** WORK ORDER **
Give back every entry below, exactly as written.

** STORED DATA **

####

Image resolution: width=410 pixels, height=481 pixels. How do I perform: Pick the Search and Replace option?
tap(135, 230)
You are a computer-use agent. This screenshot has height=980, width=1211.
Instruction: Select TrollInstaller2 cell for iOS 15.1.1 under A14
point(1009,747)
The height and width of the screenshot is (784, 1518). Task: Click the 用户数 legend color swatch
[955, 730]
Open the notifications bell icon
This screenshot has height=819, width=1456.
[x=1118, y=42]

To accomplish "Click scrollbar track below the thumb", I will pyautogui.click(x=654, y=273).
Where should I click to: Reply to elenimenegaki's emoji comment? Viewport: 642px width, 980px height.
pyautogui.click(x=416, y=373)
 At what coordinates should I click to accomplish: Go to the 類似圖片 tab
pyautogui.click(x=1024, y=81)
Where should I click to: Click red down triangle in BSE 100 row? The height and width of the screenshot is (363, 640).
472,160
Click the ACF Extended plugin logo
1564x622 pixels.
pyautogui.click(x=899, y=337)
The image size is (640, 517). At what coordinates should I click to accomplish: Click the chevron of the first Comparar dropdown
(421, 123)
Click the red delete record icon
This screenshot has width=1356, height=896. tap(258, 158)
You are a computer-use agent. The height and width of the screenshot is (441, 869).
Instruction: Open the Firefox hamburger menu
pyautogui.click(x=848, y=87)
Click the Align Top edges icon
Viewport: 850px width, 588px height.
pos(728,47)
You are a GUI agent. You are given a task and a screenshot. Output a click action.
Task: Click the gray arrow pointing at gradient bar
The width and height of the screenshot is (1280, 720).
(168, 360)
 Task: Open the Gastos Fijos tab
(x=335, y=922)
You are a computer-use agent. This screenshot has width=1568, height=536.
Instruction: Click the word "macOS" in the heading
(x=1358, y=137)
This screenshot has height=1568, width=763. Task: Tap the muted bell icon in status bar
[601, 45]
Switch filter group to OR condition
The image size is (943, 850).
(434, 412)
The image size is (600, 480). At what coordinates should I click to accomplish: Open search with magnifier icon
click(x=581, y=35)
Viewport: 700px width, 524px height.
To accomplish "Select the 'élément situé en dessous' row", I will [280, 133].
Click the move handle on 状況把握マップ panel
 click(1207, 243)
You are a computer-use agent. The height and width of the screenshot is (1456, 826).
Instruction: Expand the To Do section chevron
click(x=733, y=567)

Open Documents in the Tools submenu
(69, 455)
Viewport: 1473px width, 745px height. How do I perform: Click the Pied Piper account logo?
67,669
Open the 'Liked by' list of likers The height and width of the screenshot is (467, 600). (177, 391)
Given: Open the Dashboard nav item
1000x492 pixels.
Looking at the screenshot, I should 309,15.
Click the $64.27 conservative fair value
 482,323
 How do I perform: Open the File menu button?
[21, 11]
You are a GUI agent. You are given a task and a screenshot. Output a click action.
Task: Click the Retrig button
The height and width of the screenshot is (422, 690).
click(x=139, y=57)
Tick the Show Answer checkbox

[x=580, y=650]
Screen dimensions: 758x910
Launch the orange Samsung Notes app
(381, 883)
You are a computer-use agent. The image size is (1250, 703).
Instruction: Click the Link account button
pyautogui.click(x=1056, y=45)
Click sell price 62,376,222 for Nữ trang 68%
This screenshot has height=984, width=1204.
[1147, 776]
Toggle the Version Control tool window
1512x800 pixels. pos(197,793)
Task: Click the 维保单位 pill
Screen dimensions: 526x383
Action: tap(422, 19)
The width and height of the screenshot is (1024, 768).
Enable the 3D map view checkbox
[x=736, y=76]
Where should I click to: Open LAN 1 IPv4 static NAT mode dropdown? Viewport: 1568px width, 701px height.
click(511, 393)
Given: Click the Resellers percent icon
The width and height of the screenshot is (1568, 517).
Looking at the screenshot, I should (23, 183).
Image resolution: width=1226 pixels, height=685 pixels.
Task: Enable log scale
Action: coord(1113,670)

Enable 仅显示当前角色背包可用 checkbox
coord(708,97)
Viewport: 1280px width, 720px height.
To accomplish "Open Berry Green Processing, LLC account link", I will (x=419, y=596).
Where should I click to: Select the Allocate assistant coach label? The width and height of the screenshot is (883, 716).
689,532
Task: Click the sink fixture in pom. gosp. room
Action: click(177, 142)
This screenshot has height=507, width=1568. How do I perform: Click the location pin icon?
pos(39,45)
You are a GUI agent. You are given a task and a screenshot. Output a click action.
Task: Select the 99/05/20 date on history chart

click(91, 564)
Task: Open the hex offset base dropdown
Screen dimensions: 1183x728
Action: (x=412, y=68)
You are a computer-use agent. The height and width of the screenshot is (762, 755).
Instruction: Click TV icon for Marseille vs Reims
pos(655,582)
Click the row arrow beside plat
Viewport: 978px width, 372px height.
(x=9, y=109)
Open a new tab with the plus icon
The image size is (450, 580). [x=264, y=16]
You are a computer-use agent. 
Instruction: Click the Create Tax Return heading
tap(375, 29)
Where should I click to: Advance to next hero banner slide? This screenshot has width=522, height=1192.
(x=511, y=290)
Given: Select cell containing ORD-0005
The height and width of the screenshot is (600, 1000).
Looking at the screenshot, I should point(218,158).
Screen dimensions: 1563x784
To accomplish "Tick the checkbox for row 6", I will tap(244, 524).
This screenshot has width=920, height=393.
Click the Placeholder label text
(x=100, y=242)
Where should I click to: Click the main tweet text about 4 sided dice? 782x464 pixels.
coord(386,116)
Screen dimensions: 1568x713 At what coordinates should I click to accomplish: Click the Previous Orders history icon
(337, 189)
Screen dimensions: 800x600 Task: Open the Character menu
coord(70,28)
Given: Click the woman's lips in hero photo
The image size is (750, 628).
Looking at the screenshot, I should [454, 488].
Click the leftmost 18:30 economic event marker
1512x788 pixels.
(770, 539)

####

** TASK RESULT **
Image resolution: width=410 pixels, height=481 pixels. How do I perform: Pick the Search and Replace option?
tap(135, 230)
You are a computer-use agent. This screenshot has height=980, width=1211.
Instruction: Select TrollInstaller2 cell for iOS 15.1.1 under A14
point(1009,747)
The height and width of the screenshot is (784, 1518). Task: Click the 用户数 legend color swatch
[955, 730]
Open the notifications bell icon
This screenshot has height=819, width=1456.
[x=1118, y=42]

To accomplish "Click scrollbar track below the thumb", I will pyautogui.click(x=654, y=273).
Where should I click to: Reply to elenimenegaki's emoji comment? Viewport: 642px width, 980px height.
pyautogui.click(x=416, y=373)
 At what coordinates should I click to accomplish: Go to the 類似圖片 tab
pyautogui.click(x=1024, y=81)
Where should I click to: Click red down triangle in BSE 100 row? The height and width of the screenshot is (363, 640).
472,160
Click the ACF Extended plugin logo
1564x622 pixels.
pyautogui.click(x=899, y=337)
The image size is (640, 517). At what coordinates should I click to accomplish: Click the chevron of the first Comparar dropdown
(421, 123)
Click the red delete record icon
This screenshot has width=1356, height=896. tap(258, 158)
You are a computer-use agent. The height and width of the screenshot is (441, 869).
Instruction: Open the Firefox hamburger menu
pyautogui.click(x=848, y=87)
Click the Align Top edges icon
Viewport: 850px width, 588px height.
pos(728,47)
You are a GUI agent. You are given a task and a screenshot. Output a click action.
Task: Click the gray arrow pointing at gradient bar
The width and height of the screenshot is (1280, 720).
(168, 360)
 Task: Open the Gastos Fijos tab
(x=335, y=922)
You are a computer-use agent. This screenshot has width=1568, height=536.
Instruction: Click the word "macOS" in the heading
(x=1358, y=137)
This screenshot has height=1568, width=763. Task: Tap the muted bell icon in status bar
[601, 45]
Switch filter group to OR condition
The image size is (943, 850).
(434, 412)
The image size is (600, 480). At what coordinates should I click to accomplish: Open search with magnifier icon
click(x=581, y=35)
Viewport: 700px width, 524px height.
To accomplish "Select the 'élément situé en dessous' row", I will [280, 133].
Click the move handle on 状況把握マップ panel
 click(1207, 243)
You are a computer-use agent. The height and width of the screenshot is (1456, 826).
Instruction: Expand the To Do section chevron
click(x=733, y=567)

Open Documents in the Tools submenu
(69, 455)
Viewport: 1473px width, 745px height. How do I perform: Click the Pied Piper account logo?
67,669
Open the 'Liked by' list of likers The height and width of the screenshot is (467, 600). (177, 391)
Given: Open the Dashboard nav item
1000x492 pixels.
Looking at the screenshot, I should 309,15.
Click the $64.27 conservative fair value
 482,323
 How do I perform: Open the File menu button?
[21, 11]
You are a GUI agent. You are given a task and a screenshot. Output a click action.
Task: Click the Retrig button
The height and width of the screenshot is (422, 690).
click(x=139, y=57)
Tick the Show Answer checkbox

[x=580, y=650]
Screen dimensions: 758x910
Launch the orange Samsung Notes app
(381, 883)
You are a computer-use agent. The image size is (1250, 703).
Instruction: Click the Link account button
pyautogui.click(x=1056, y=45)
Click sell price 62,376,222 for Nữ trang 68%
This screenshot has height=984, width=1204.
[1147, 776]
Toggle the Version Control tool window
1512x800 pixels. pos(197,793)
Task: Click the 维保单位 pill
Screen dimensions: 526x383
Action: tap(422, 19)
The width and height of the screenshot is (1024, 768).
Enable the 3D map view checkbox
[x=736, y=76]
Where should I click to: Open LAN 1 IPv4 static NAT mode dropdown? Viewport: 1568px width, 701px height.
click(511, 393)
Given: Click the Resellers percent icon
The width and height of the screenshot is (1568, 517).
Looking at the screenshot, I should (23, 183).
Image resolution: width=1226 pixels, height=685 pixels.
Task: Enable log scale
Action: coord(1113,670)

Enable 仅显示当前角色背包可用 checkbox
coord(708,97)
Viewport: 1280px width, 720px height.
To accomplish "Open Berry Green Processing, LLC account link", I will (x=419, y=596).
Where should I click to: Select the Allocate assistant coach label? The width and height of the screenshot is (883, 716).
689,532
Task: Click the sink fixture in pom. gosp. room
Action: click(177, 142)
This screenshot has height=507, width=1568. How do I perform: Click the location pin icon?
pos(39,45)
You are a GUI agent. You are given a task and a screenshot. Output a click action.
Task: Select the 99/05/20 date on history chart

click(91, 564)
Task: Open the hex offset base dropdown
Screen dimensions: 1183x728
Action: (x=412, y=68)
You are a computer-use agent. The height and width of the screenshot is (762, 755).
Instruction: Click TV icon for Marseille vs Reims
pos(655,582)
Click the row arrow beside plat
Viewport: 978px width, 372px height.
(x=9, y=109)
Open a new tab with the plus icon
The image size is (450, 580). [x=264, y=16]
You are a computer-use agent. 
Instruction: Click the Create Tax Return heading
tap(375, 29)
Where should I click to: Advance to next hero banner slide? This screenshot has width=522, height=1192.
(x=511, y=290)
Given: Select cell containing ORD-0005
The height and width of the screenshot is (600, 1000).
Looking at the screenshot, I should point(218,158).
Screen dimensions: 1563x784
To accomplish "Tick the checkbox for row 6", I will tap(244, 524).
This screenshot has width=920, height=393.
Click the Placeholder label text
(x=100, y=242)
Where should I click to: Click the main tweet text about 4 sided dice? 782x464 pixels.
coord(386,116)
Screen dimensions: 1568x713 At what coordinates should I click to accomplish: Click the Previous Orders history icon
(337, 189)
Screen dimensions: 800x600 Task: Open the Character menu
coord(70,28)
Given: Click the woman's lips in hero photo
The image size is (750, 628).
Looking at the screenshot, I should [454, 488].
Click the leftmost 18:30 economic event marker
1512x788 pixels.
(770, 539)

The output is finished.